(WHAT IS ASKED)
Can you give every line of the items below as a numbered list, leaving out the blank lines?

▼▼▼

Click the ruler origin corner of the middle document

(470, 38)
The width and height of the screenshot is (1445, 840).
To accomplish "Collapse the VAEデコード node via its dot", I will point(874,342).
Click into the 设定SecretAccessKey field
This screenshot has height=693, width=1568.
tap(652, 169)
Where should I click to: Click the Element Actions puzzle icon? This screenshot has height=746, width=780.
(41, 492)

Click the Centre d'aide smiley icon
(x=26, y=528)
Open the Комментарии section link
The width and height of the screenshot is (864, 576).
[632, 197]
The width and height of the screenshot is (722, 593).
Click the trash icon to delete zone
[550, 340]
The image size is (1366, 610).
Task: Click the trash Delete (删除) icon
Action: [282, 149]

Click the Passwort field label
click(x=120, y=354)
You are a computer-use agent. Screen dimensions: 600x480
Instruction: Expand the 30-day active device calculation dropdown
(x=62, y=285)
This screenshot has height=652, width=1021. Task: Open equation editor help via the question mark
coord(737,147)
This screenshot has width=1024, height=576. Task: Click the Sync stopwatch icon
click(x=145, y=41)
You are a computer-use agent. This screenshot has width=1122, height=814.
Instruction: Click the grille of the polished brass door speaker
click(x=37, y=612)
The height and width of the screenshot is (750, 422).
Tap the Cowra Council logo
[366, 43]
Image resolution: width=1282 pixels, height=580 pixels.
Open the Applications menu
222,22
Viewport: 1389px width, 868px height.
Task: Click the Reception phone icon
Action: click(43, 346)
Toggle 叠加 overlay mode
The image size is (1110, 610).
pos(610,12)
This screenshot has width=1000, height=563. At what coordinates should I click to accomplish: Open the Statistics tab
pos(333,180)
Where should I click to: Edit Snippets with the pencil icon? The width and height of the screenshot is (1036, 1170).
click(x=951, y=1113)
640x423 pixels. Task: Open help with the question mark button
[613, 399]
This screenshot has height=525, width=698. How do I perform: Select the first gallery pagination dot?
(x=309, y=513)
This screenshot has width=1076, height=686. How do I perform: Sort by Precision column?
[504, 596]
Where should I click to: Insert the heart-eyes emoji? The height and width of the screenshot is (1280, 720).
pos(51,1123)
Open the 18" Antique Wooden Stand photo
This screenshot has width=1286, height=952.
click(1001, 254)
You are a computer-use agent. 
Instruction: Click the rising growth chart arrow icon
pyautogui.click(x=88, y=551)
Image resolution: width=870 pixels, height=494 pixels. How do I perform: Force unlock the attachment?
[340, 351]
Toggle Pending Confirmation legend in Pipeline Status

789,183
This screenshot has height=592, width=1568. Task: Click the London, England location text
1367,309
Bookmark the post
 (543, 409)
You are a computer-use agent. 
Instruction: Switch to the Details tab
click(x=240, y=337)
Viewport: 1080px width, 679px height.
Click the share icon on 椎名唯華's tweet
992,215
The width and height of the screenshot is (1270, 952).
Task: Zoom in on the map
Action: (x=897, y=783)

▲▲▲

(TASK ANSWER)
1. Click the ruler origin corner of the middle document
2. (470, 38)
3. The width and height of the screenshot is (1445, 840).
4. To accomplish "Collapse the VAEデコード node via its dot", I will point(874,342).
5. Click into the 设定SecretAccessKey field
6. This screenshot has height=693, width=1568.
7. tap(652, 169)
8. Where should I click to: Click the Element Actions puzzle icon? This screenshot has height=746, width=780.
9. (41, 492)
10. Click the Centre d'aide smiley icon
11. (x=26, y=528)
12. Open the Комментарии section link
13. The width and height of the screenshot is (864, 576).
14. [632, 197]
15. The width and height of the screenshot is (722, 593).
16. Click the trash icon to delete zone
17. [550, 340]
18. The image size is (1366, 610).
19. Task: Click the trash Delete (删除) icon
20. Action: [282, 149]
21. Click the Passwort field label
22. click(x=120, y=354)
23. You are a computer-use agent. Screen dimensions: 600x480
24. Instruction: Expand the 30-day active device calculation dropdown
25. (x=62, y=285)
26. This screenshot has height=652, width=1021. Task: Open equation editor help via the question mark
27. coord(737,147)
28. This screenshot has width=1024, height=576. Task: Click the Sync stopwatch icon
29. click(x=145, y=41)
30. You are a computer-use agent. This screenshot has width=1122, height=814.
31. Instruction: Click the grille of the polished brass door speaker
32. click(x=37, y=612)
33. The height and width of the screenshot is (750, 422).
34. Tap the Cowra Council logo
35. [366, 43]
36. Image resolution: width=1282 pixels, height=580 pixels.
37. Open the Applications menu
38. 222,22
39. Viewport: 1389px width, 868px height.
40. Task: Click the Reception phone icon
41. Action: click(43, 346)
42. Toggle 叠加 overlay mode
43. The image size is (1110, 610).
44. pos(610,12)
45. This screenshot has width=1000, height=563. At what coordinates should I click to accomplish: Open the Statistics tab
46. pos(333,180)
47. Where should I click to: Edit Snippets with the pencil icon? The width and height of the screenshot is (1036, 1170).
48. click(x=951, y=1113)
49. 640x423 pixels. Task: Open help with the question mark button
50. [613, 399]
51. This screenshot has height=525, width=698. How do I perform: Select the first gallery pagination dot?
52. (x=309, y=513)
53. This screenshot has width=1076, height=686. How do I perform: Sort by Precision column?
54. [504, 596]
55. Where should I click to: Insert the heart-eyes emoji? The height and width of the screenshot is (1280, 720).
56. pos(51,1123)
57. Open the 18" Antique Wooden Stand photo
58. This screenshot has width=1286, height=952.
59. click(1001, 254)
60. You are a computer-use agent. 
61. Instruction: Click the rising growth chart arrow icon
62. pyautogui.click(x=88, y=551)
63. Image resolution: width=870 pixels, height=494 pixels. How do I perform: Force unlock the attachment?
64. [340, 351]
65. Toggle Pending Confirmation legend in Pipeline Status
66. 789,183
67. This screenshot has height=592, width=1568. Task: Click the London, England location text
68. 1367,309
69. Bookmark the post
70.  (543, 409)
71. You are a computer-use agent. 
72. Instruction: Switch to the Details tab
73. click(x=240, y=337)
74. Viewport: 1080px width, 679px height.
75. Click the share icon on 椎名唯華's tweet
76. 992,215
77. The width and height of the screenshot is (1270, 952).
78. Task: Zoom in on the map
79. Action: (x=897, y=783)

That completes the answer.